#107062
pereira
Miembro

 

“Cazador blanco corazón negro” del señor Eastwood en la que hay algunos diálogos apropiados para según que momentos.

Parte de uno de esos diálogos entre tres personas, dos hombres y una mujer, en el transcurso de una cena:

 

Margaret -Londres no me entusiasma. Tuve que vivir allí durante la guerra y, desde luego, acabé harta de aquello.

John -Pues yo lo pesé bien durante la guerra. La gente se portó conmigo de maravilla.

M -Pero no todo el mundo se portó bien. Seguramente usted no salió del centro.

J. -Nada de eso… nada de eso. Hice una película sobre el bombardeo de Londres. Lo recorrí entero.

M. -Pero debió estar poco tiempo en Soho, donde yo vivía.

J. -¿Por qué lo dice?.

M. -Aquella gente me pareció espantosa. Todo aquel barrio está repleto de judíos.

Pitt -Señora McGregor…

M -¡Margaret!

P -Margaret debo advertirle que soy judío

M. -¿Qué dice!. ¡En serio!. ¡No!

P. -Si.

M. -Me está tomando el pelo.

P. -No, no le tomo el pelo, Margaret, soy judío.

M. -Lo siento, no puedo creerle… Ya se que no debería decirlo pero debo reconocer que en la cuestión de los judíos siempre le he dado la razón a Hittler.

J. -Margaret recuerde lo que mi amigo acaba de advertirle.

M. -Es que los judíos en Londres eran horribles. Dirigían el mercado negro y casi nunca se alistaban, y si lo hacían se buscaban los trabajos más cómodos. También había judíos de clase alta pero no me estoy refiriendo a ellos, me refiero solo a los judíos del Soho, a los inmigrantes…

P. -Margaret… Margaret, mis abuelos eran judíos, mis padres también eran judíos, y yo soy judío.

J. -Exacto.

M. -¡Oh!. Bueno, no irá a decirme que usted también es judío.

J. -No no, desde luego que no, porque sería mentira y yo no quiero decirle una mentira. Pero me gustaría mucho contarle una anécdota.

M. -Si, las anécdotas me encantan.

J. -Pero no debe interrumpirme porque es demasiado bonita como para hacerlo. Estando yo en Londres, a principios de los cuarenta, cenaba una noche en el Saboy con un grupo de gente bastante selecta y a mi lado se sentaba una mujer bellísima, tanto como usted…

M. -Ahora es usted quién me toma el pelo.

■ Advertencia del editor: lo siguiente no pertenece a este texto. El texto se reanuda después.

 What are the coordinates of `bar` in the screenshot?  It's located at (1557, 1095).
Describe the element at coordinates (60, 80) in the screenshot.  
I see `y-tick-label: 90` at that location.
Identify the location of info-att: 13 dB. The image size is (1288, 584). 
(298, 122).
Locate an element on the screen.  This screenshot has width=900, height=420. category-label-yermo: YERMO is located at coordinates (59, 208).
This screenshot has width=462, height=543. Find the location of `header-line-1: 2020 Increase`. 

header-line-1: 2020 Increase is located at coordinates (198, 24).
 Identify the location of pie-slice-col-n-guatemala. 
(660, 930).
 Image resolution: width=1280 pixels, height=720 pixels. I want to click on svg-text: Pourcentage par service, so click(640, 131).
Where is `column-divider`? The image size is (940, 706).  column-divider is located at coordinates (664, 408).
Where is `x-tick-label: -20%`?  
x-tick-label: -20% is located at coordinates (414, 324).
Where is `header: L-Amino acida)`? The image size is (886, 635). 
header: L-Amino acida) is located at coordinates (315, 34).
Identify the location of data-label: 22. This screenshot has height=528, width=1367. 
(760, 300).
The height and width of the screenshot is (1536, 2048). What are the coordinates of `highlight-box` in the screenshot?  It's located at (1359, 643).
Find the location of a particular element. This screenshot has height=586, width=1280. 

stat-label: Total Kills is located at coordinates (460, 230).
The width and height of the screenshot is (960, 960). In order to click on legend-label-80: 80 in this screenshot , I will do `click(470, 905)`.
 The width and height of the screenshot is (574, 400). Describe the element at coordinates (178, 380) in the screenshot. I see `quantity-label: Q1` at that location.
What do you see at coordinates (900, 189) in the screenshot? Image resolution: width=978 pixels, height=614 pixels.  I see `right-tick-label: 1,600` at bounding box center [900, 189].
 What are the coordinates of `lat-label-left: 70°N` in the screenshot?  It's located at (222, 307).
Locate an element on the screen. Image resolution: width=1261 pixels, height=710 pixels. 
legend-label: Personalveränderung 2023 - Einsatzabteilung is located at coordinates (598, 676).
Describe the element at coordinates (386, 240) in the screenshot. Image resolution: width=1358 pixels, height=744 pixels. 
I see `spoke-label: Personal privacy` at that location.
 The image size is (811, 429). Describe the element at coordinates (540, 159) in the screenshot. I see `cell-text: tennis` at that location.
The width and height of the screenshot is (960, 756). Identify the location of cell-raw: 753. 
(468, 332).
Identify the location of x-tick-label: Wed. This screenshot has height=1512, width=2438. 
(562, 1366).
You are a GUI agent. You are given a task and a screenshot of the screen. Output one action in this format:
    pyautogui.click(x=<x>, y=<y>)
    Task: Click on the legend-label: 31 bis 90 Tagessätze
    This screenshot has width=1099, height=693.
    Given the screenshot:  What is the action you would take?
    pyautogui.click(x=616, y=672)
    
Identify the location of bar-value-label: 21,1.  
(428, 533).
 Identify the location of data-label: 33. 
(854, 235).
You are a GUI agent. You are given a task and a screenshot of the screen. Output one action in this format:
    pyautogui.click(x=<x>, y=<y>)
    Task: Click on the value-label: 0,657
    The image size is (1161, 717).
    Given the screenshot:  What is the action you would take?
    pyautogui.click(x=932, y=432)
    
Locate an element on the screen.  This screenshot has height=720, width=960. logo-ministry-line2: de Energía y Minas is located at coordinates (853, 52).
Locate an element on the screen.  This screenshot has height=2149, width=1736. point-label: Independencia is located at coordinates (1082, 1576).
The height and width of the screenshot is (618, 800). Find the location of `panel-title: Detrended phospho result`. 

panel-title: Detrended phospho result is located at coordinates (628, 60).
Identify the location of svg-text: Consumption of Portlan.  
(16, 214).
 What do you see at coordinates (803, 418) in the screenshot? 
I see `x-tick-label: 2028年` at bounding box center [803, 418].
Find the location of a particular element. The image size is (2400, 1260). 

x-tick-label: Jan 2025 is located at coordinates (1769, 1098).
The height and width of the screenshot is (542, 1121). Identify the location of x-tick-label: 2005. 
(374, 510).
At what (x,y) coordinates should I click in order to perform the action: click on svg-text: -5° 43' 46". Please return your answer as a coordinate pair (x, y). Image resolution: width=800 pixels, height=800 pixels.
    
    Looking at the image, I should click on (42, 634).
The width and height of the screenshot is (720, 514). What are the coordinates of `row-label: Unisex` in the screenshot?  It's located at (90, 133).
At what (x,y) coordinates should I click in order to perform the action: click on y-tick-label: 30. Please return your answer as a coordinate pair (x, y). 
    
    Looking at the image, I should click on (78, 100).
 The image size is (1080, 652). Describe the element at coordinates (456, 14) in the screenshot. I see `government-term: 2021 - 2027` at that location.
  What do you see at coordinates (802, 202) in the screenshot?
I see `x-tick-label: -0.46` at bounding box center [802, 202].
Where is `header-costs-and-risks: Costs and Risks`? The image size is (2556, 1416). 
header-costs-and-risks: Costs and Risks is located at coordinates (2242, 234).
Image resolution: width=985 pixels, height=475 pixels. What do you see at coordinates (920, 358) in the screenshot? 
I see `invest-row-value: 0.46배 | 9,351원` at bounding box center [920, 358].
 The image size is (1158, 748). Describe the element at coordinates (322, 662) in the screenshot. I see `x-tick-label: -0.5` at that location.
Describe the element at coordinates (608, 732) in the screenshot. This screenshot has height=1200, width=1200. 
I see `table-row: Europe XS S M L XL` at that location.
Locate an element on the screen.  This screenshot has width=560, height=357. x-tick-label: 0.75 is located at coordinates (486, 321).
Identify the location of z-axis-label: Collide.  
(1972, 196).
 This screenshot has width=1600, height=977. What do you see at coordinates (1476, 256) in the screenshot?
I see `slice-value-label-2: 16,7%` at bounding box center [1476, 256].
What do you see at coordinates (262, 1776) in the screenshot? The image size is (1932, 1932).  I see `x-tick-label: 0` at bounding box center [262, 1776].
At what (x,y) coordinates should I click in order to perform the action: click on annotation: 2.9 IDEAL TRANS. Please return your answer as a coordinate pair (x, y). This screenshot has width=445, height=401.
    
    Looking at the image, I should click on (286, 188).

J. -Escuche por favor. Mientras cenábamos y caían las bombas hablábamos de Hitler y le comparábamos con Napoleón. Todos decíamos cosas acertadas y luego, de repente, aquella mujer habló y dijo que lo único que no le molestaba de Hitler era como trataba a los judíos. Naturalmente, todos nos lanzamos contra ella aunque en aquella mesa no había ningún judío. Pero ella insistía. ¿Me está escuchando?.

M. -No debo interrumpir a papá. ¿Recuerda?.

J. -Exacto. Es demasiado bonita para hacer eso. En fin, ella empezó a decir lo que opinaba de todo aquello y que si pudiera los mataría a todos quemándolos en hornos igual que Hitler. Todos nos quedamos en silencio, hasta que yo, dirigiéndome a ella, le dije: Señora, le aseguro que he cenado con alguna de las zorras más asquerosas de mi época, y he cenado con alguna de las zorras más asquerosas del mundo entero, pero usted, señora, es la zorra más asquerosa de todas. En fin, ella se levantó para irse, tropezó con una silla y se calló suelo y, todos seguimos sentados, nadie movió un dedo para ayudarla, y, al final, cuando pudo levantarse, le dije una vez más: Usted, querida, es la zorra más asquerosa con la que he cenado jamás…

M. -¿Por qué me ha contado esa anécdota?.

J. -Pues no se… Esta noche tenía ganas de decirle a usted lo mismo y no quería que pensara que no lo había dicho nunca. Usted señora es la… Bueno, ya conoce el resto.

 

El bueno de Clint es como el vino, cuanto más viejo más bueno.